TASK PROMPT>
Quote verbatim the material starting at the line that contains "Identify the location of code-token: g =." and ending at the line that contains "Looking at the", with both of those lines included.

INPUT MATERIAL>

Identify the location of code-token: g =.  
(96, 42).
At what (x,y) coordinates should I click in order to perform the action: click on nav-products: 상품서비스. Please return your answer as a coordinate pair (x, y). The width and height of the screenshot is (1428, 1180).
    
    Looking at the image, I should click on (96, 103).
==
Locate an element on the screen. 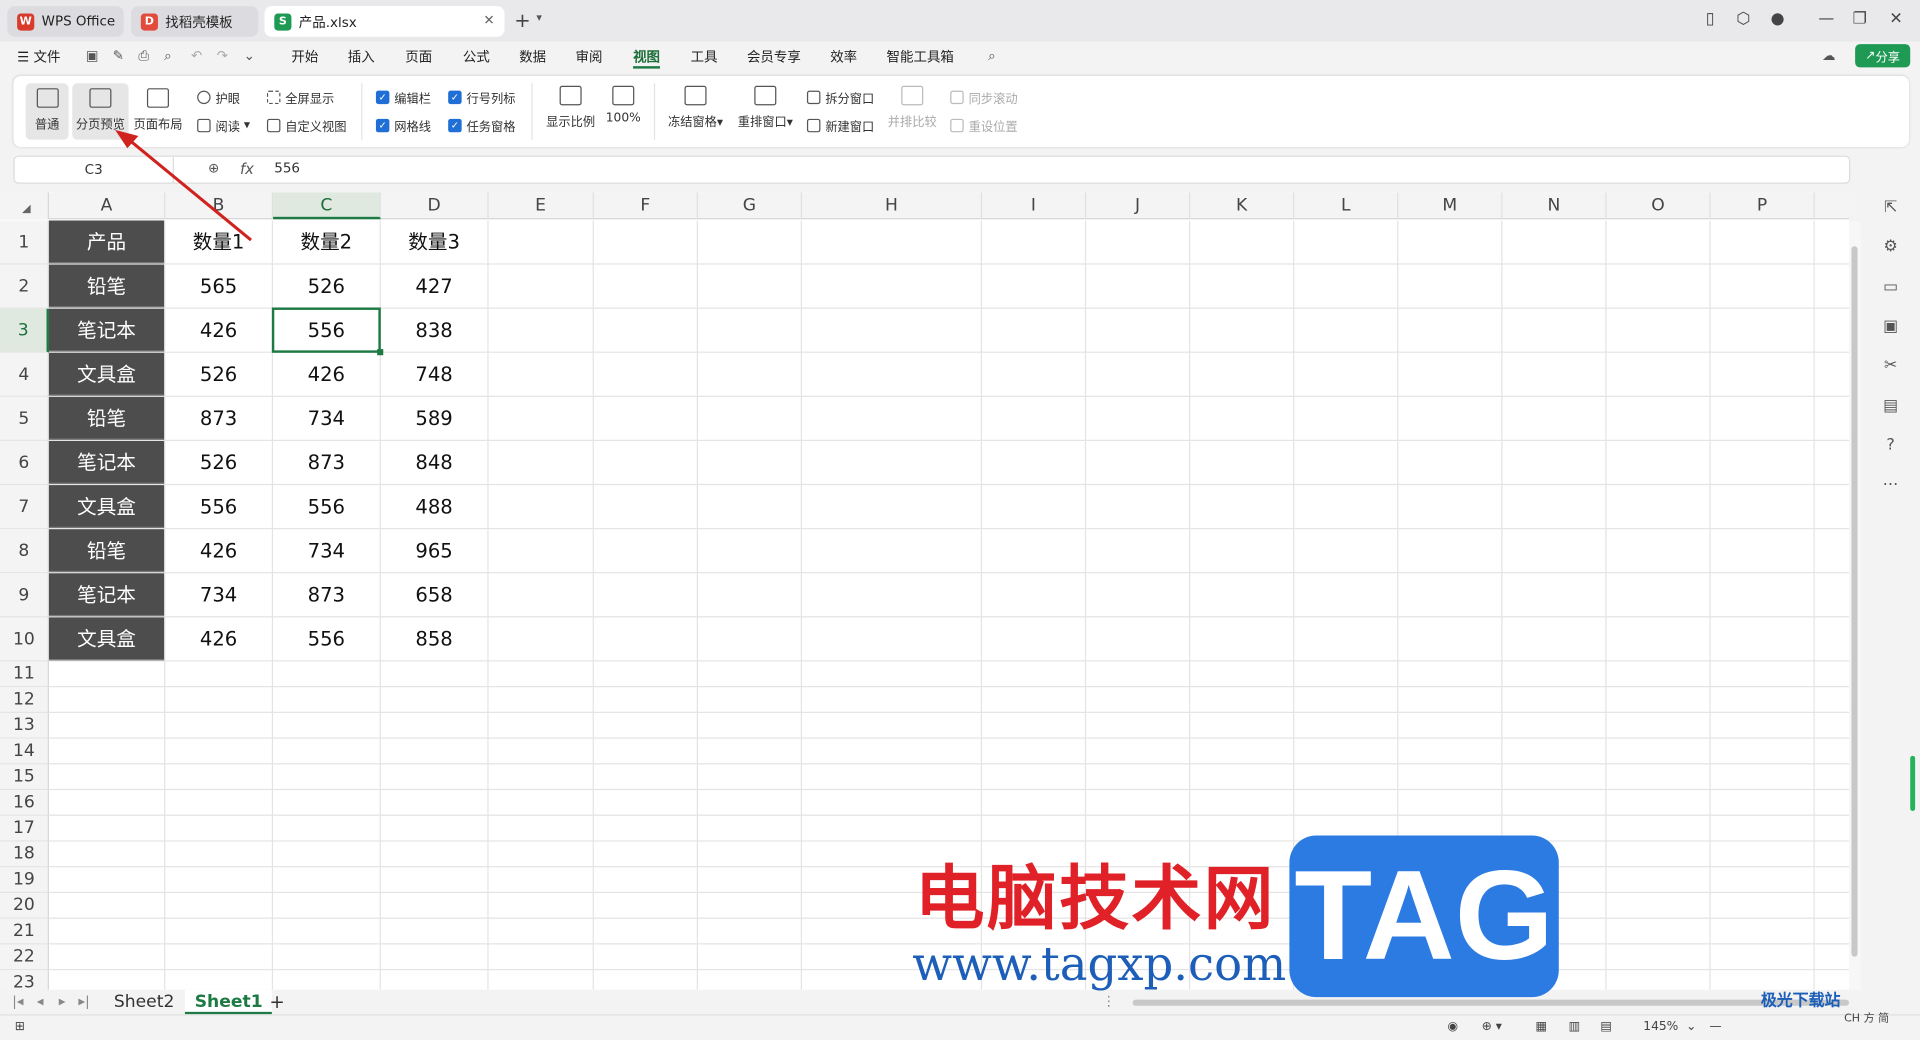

ANSWER TO THE PROBLEM>
Identify the location of code-token: g =.  
(96, 42).
At what (x,y) coordinates should I click in order to perform the action: click on nav-products: 상품서비스. Please return your answer as a coordinate pair (x, y). The width and height of the screenshot is (1428, 1180).
    
    Looking at the image, I should click on (96, 103).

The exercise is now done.